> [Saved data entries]
+ + + + + + +

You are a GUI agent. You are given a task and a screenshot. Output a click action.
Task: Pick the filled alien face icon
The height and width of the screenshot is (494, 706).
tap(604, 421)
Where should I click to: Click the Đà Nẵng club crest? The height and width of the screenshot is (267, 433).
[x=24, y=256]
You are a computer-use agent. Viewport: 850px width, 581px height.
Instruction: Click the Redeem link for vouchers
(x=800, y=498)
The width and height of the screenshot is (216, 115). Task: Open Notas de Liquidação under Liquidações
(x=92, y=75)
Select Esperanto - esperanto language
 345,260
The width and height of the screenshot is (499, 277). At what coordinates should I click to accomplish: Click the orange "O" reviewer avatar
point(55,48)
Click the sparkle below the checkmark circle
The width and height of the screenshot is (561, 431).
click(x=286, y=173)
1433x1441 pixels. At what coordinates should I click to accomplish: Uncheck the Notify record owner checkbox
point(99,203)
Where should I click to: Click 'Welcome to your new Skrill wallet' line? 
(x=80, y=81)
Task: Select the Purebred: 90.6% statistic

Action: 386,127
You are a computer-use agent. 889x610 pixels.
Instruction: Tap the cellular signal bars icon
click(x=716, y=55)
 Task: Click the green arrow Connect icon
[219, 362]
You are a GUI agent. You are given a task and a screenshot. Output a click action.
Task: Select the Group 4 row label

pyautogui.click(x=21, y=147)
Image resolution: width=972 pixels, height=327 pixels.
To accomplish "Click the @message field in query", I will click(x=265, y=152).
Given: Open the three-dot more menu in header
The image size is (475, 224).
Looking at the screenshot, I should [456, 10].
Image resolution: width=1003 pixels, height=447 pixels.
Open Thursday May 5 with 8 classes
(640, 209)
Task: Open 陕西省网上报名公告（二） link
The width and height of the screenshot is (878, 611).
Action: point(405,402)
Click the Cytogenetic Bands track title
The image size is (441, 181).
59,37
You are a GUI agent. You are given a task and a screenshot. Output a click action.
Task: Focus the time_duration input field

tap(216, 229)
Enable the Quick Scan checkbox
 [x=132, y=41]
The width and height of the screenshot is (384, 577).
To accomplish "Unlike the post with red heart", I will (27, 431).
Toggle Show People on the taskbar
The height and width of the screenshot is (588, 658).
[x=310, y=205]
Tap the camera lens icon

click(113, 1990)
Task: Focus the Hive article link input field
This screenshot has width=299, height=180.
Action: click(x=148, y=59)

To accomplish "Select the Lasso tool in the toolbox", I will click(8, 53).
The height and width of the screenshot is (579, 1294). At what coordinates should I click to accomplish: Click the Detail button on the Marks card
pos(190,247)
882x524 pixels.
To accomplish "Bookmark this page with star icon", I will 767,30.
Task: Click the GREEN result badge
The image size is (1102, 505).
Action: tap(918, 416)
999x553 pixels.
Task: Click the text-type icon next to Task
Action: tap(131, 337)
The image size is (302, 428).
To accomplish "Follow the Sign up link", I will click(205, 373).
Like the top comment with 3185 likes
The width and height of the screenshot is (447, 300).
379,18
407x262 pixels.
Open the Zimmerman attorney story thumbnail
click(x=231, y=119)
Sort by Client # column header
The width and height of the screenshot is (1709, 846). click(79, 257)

+ + + + + + +

> [Task objective] Every line above with the word "will" belongs in the answer, copied as written.

> [Result below]
To accomplish "Click the @message field in query", I will click(x=265, y=152).
To accomplish "Unlike the post with red heart", I will (27, 431).
To accomplish "Select the Lasso tool in the toolbox", I will click(8, 53).
To accomplish "Bookmark this page with star icon", I will 767,30.
To accomplish "Follow the Sign up link", I will click(205, 373).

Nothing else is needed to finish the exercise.